§ **YOUR ASSIGNMENT**
In this exercise, print only the lines from the line with "Click the Shut down options arrow" to the last line of the data below, inclusive. Any pictures should be left out.

§ **MATERIALS PROVIDED**
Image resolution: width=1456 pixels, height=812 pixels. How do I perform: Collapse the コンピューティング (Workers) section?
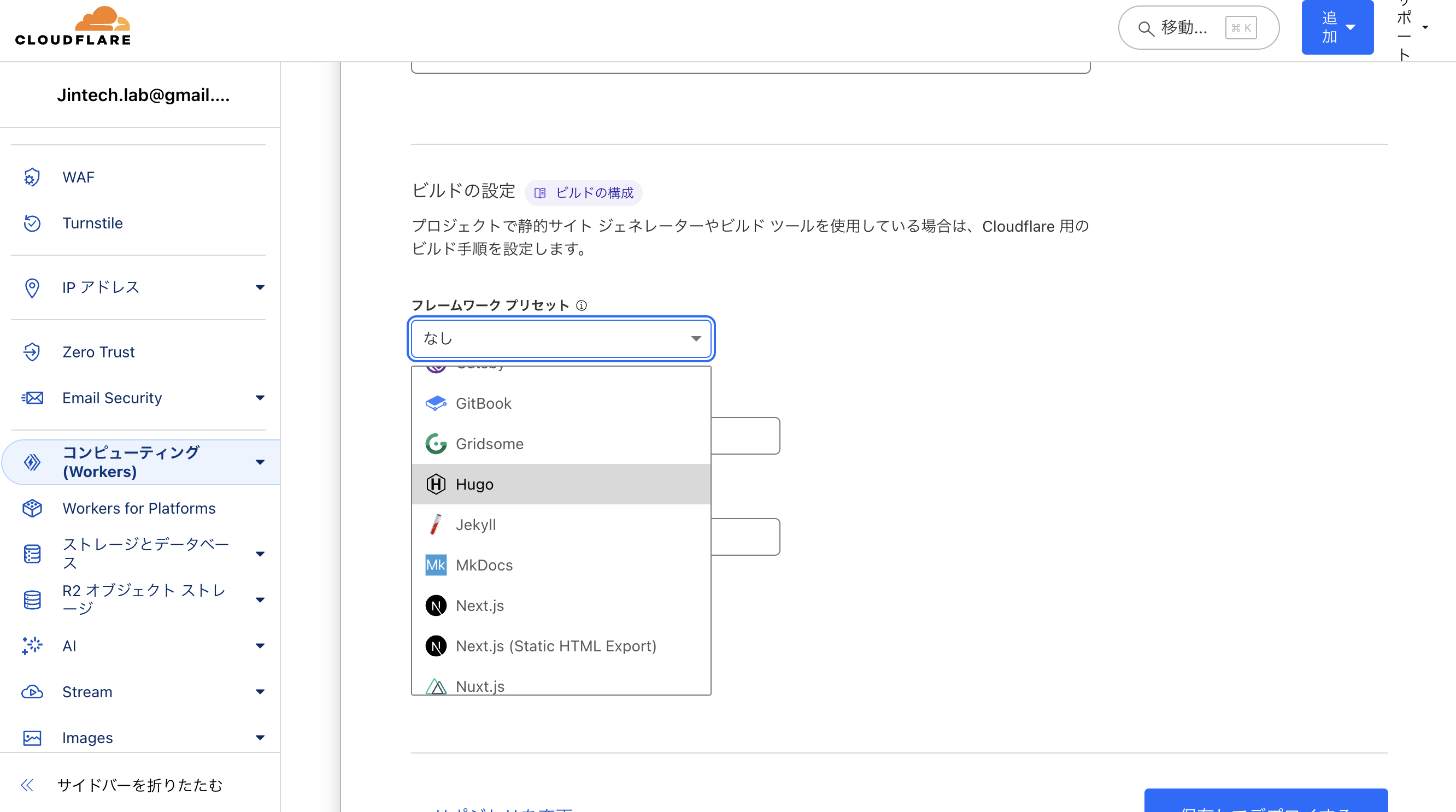(260, 462)
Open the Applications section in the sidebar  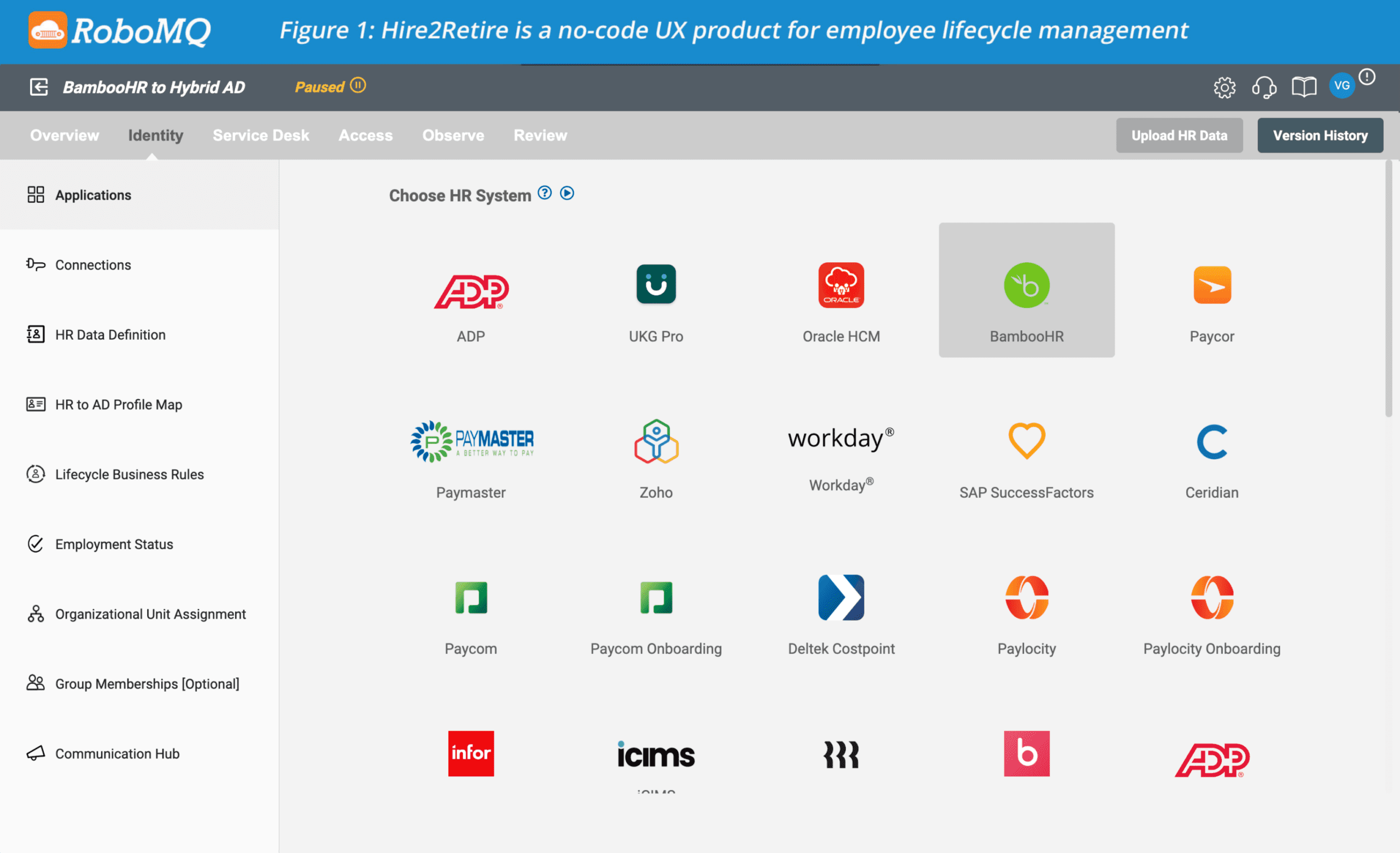pos(92,195)
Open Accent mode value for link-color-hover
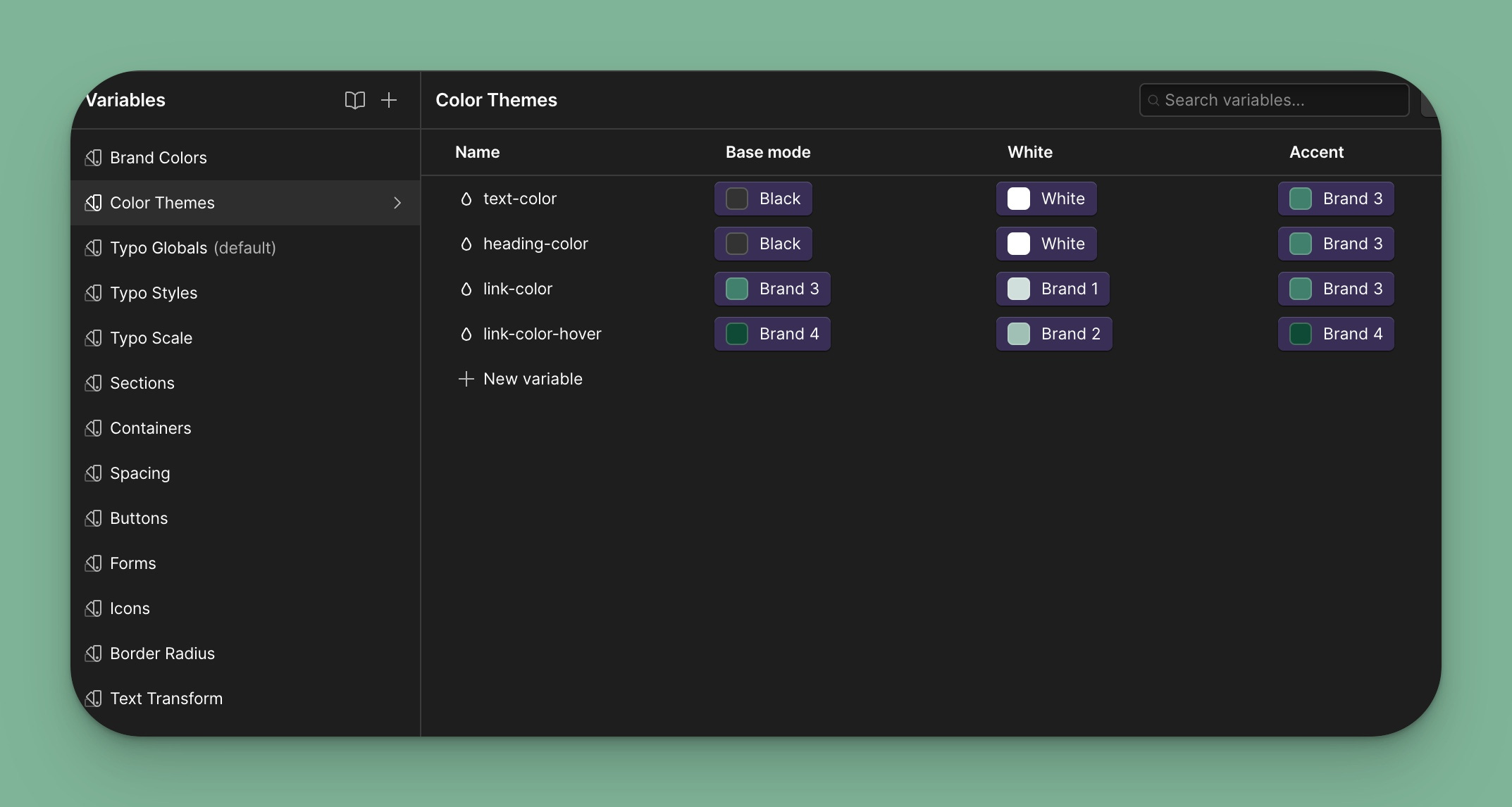The height and width of the screenshot is (807, 1512). click(1336, 334)
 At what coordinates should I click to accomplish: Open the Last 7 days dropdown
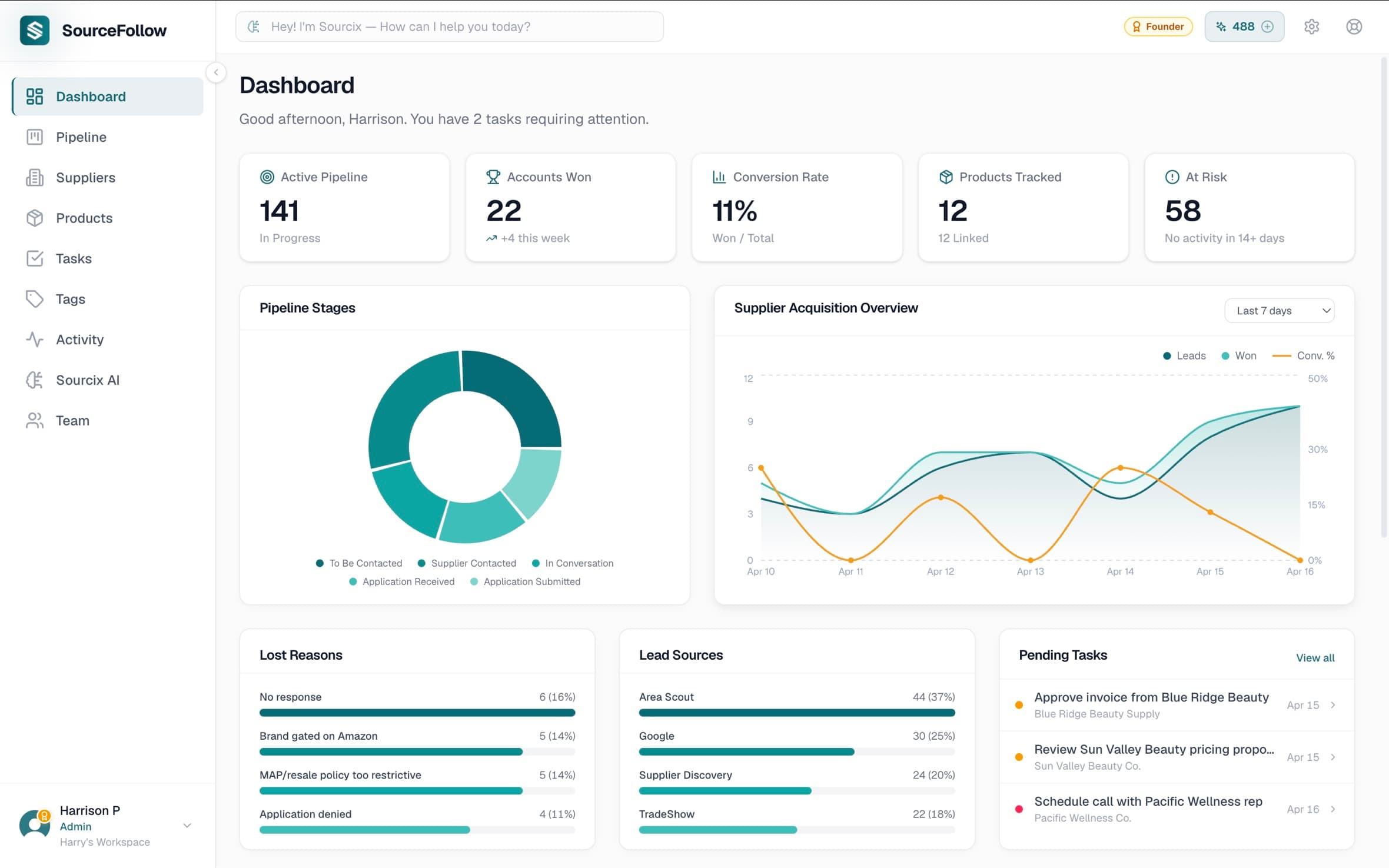coord(1279,310)
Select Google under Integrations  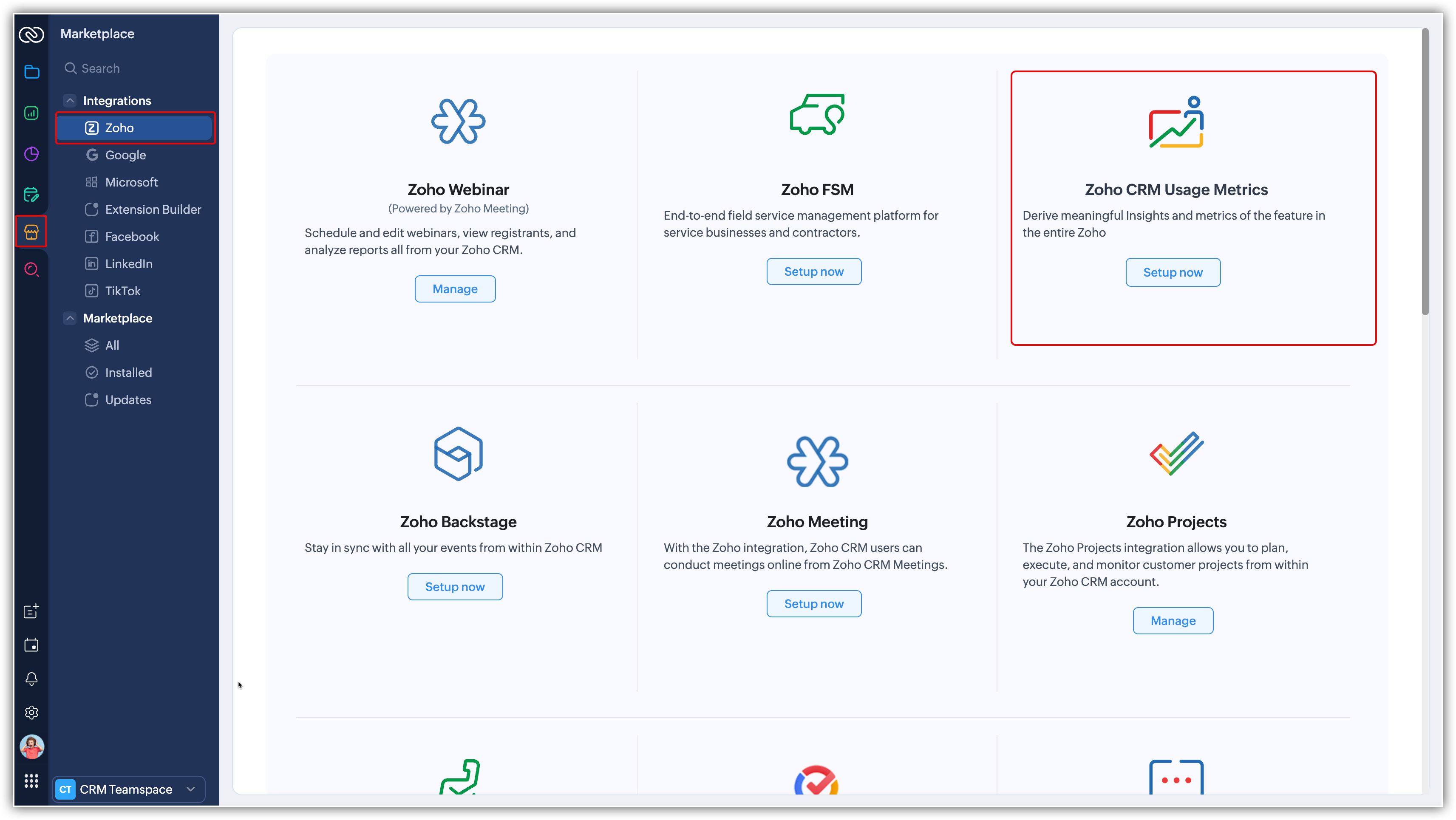[x=125, y=155]

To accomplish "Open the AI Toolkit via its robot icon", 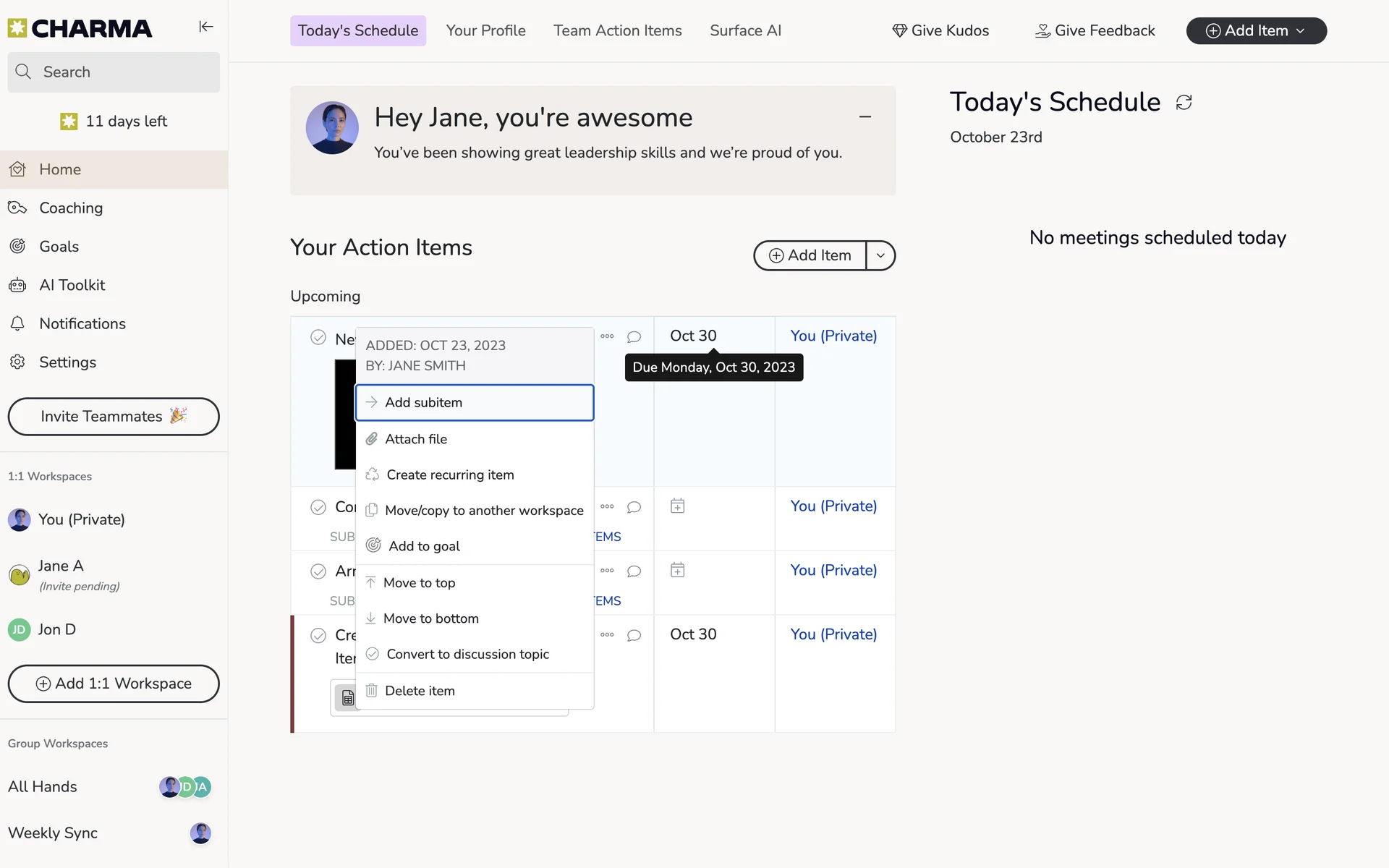I will (x=17, y=285).
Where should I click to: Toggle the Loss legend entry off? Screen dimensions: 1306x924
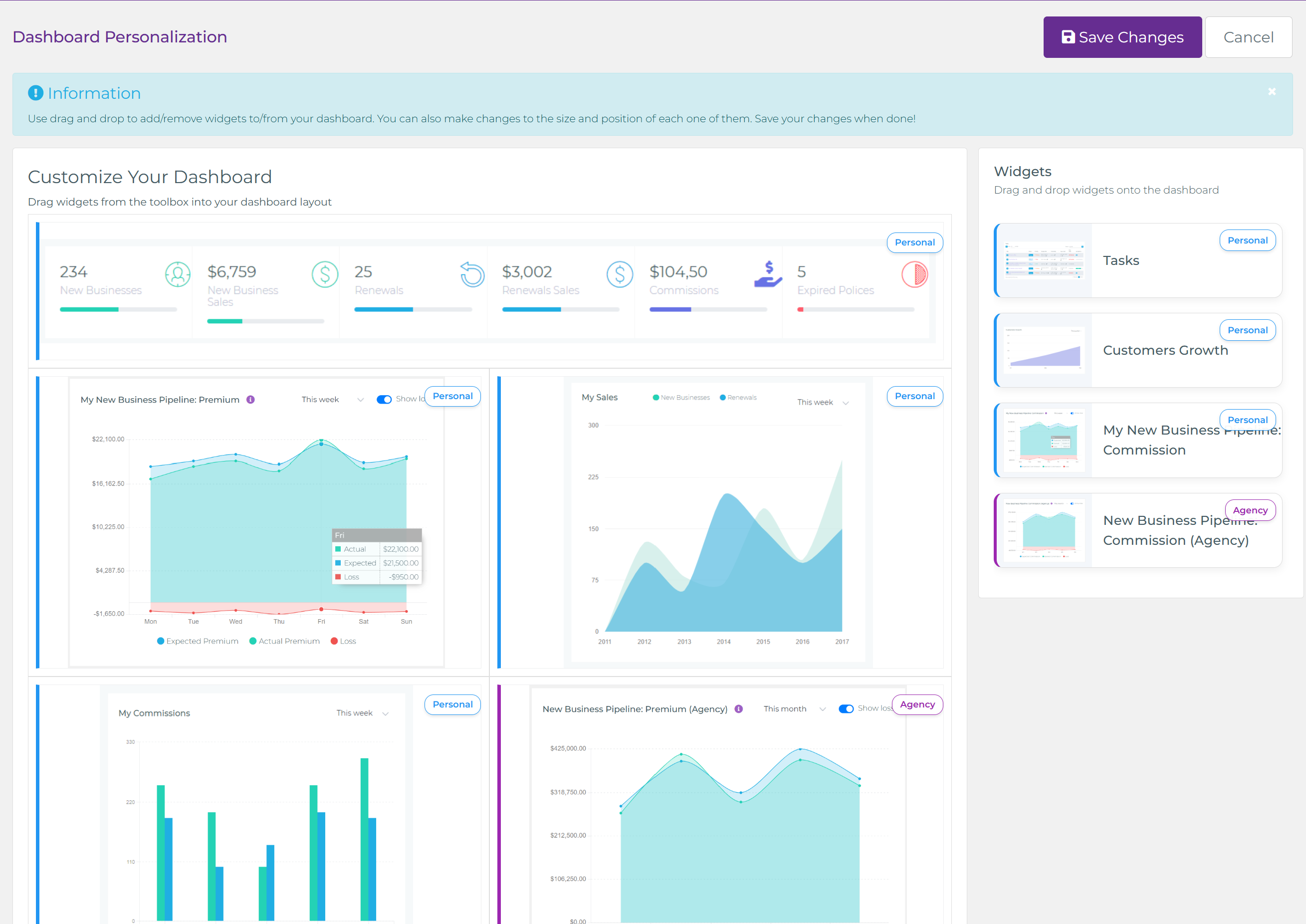click(x=343, y=641)
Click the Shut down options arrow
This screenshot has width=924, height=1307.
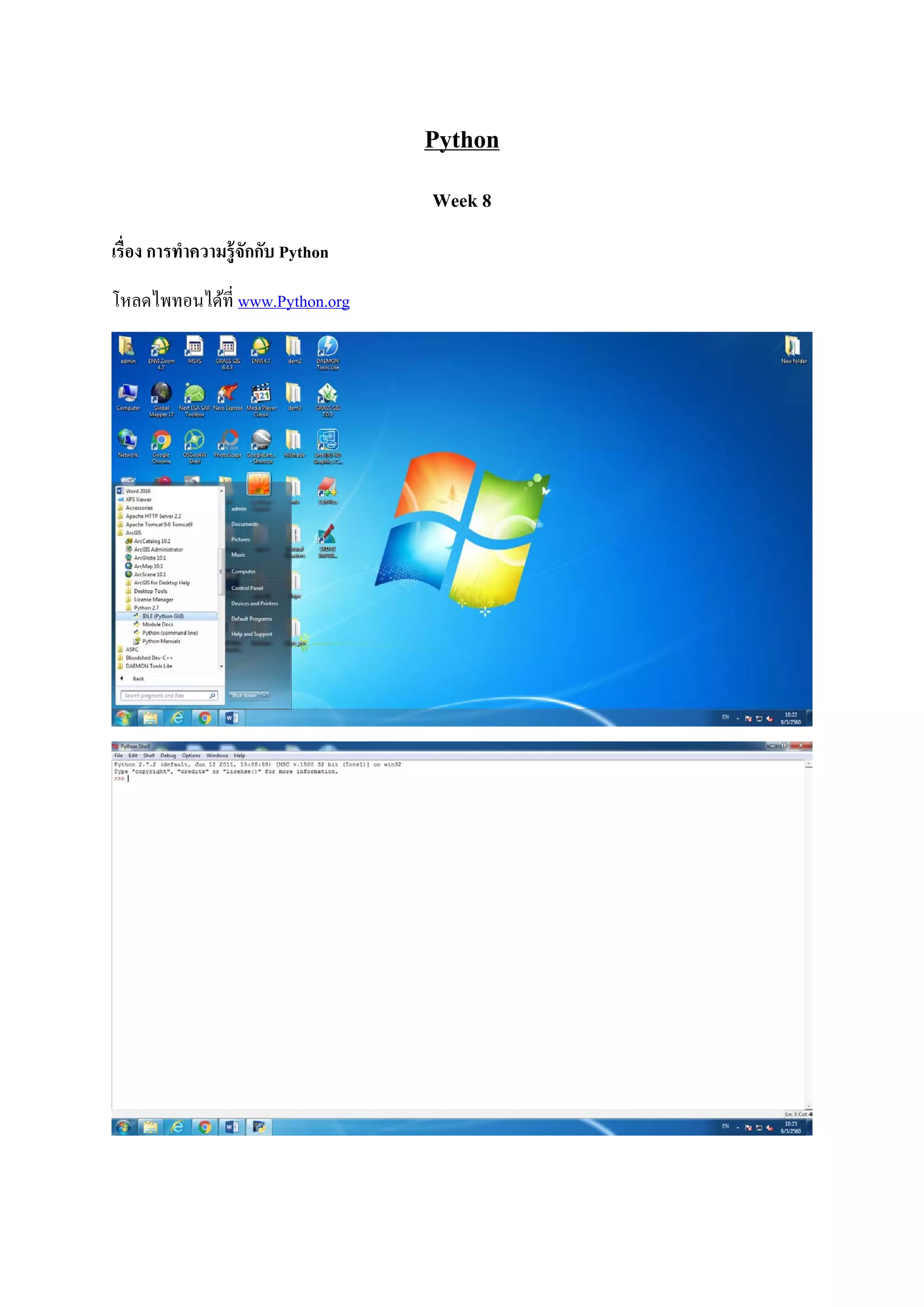point(265,695)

§ **RESPONSE TO THIS TASK**
Click the Shut down options arrow
This screenshot has width=924, height=1307.
point(265,695)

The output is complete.